O shame, shame, poppy-shame!
But if the sisters Shakil were overwhelmed by any feelings of dishonour, they gave no sign of it. Instead, they dispatched Hashmat Bibi, one of the servants who had refused to leave, into Q., where she commissioned the services of the town’s finest handyman, a certain Mistri Yakoob Balloch, and also purchased the largest imported padlock to be found in the God-Willing Ironmongery Store. This padlock was so large and heavy that Hashmat Bibi was obliged to have it carried home on the back of a rented mule, whose owner inquired of the servant woman: Tor what your begums want this lock-shock now? Invasion has already occurred.’ Hashmat replied, crossing her eyes for emphasis: ‘May your grandsons urinate upon your pauper’s grave.’
The hired handyman, Mistri Yakoob, was so impressed by the ferocious calm of the antediluvian crone that he worked willingly under her supervision without daring to pass a comment. She had him construct a strange external elevator, or dumb-waiter, large enough to hold three grown adults, by means of which items could be winched by a system of motorized pulleys from the street into the upper storeys of the house, or vice versa. Hashmat Bibi stressed the importance of constructing the whole contraption
in such a way that it could be operated without requiring the mansion’s inhabitants to show themselves an any window – not so much as a little finger must be capable of being glimpsed. Then she listed the unusual security features which she wished him to install in the bizarre mechanism. ‘Put here,’ she ordered him, ‘a spring release which can be worked from inside the house. When triggered, it should make the whole bottom of the lift fall off just-likethat. Put there, and there, and there, some secret panels which can shoot out eighteen-inch stiletto blades, sharp sharp. My ladies must be defended against intruders.’

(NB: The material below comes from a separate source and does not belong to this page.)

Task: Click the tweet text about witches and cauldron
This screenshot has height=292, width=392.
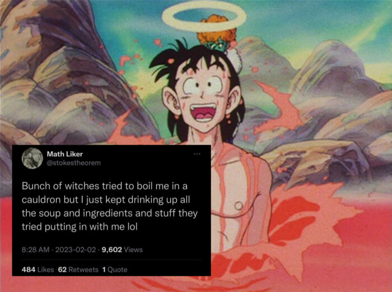Action: (x=110, y=206)
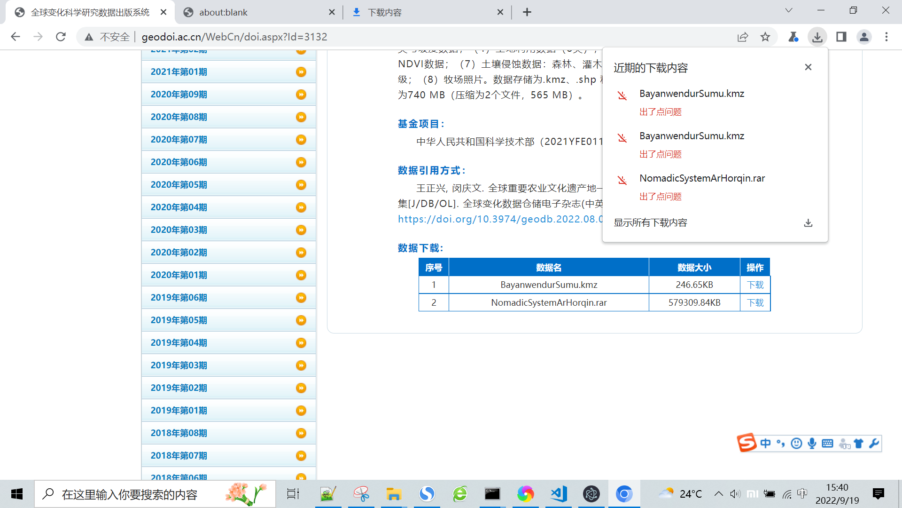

The dumb-waiter contained, then, many terrible secrets. The Mistri completed his work without once laying eyes on any of the three sisters Shakil, but when he died a few weeks later, clutching his stomach and rolling about in a gully, spitting blood on to the dirt, it got about that those shameless women had had him poisoned to ensure his silence on the subject of his last and most mysterious commission. It is only fair to state, however, that the medical evidence in the case runs strongly against this version of events. Yakoob Balloch, who had been suffering for some time from sporadic pains in the region of the appendix, almost certainly died of natural causes, his death-throes caused not by the spectral poisons of the putatively murderous sisters, but by the genuinely fatal banality of peritonitis. Or some such thing.
The day came when the three remaining male employees of the Shakil sisters were seen pushing shut the enormous front doors of solid teak and brass. Just before those gates of solitude closed upon the sisters, to remain unopened for more than half a century, the little crowd of curious townsfolk outside caught sight of a wheelbarrow on which there gleamed, dully, the outsize lock of their withdrawal. And when the doors were shut, the sounds of the great lock being hauled into place, and of the key being turned, heralded the beginning of the strange confinement of the scandalous ladies and their servants too.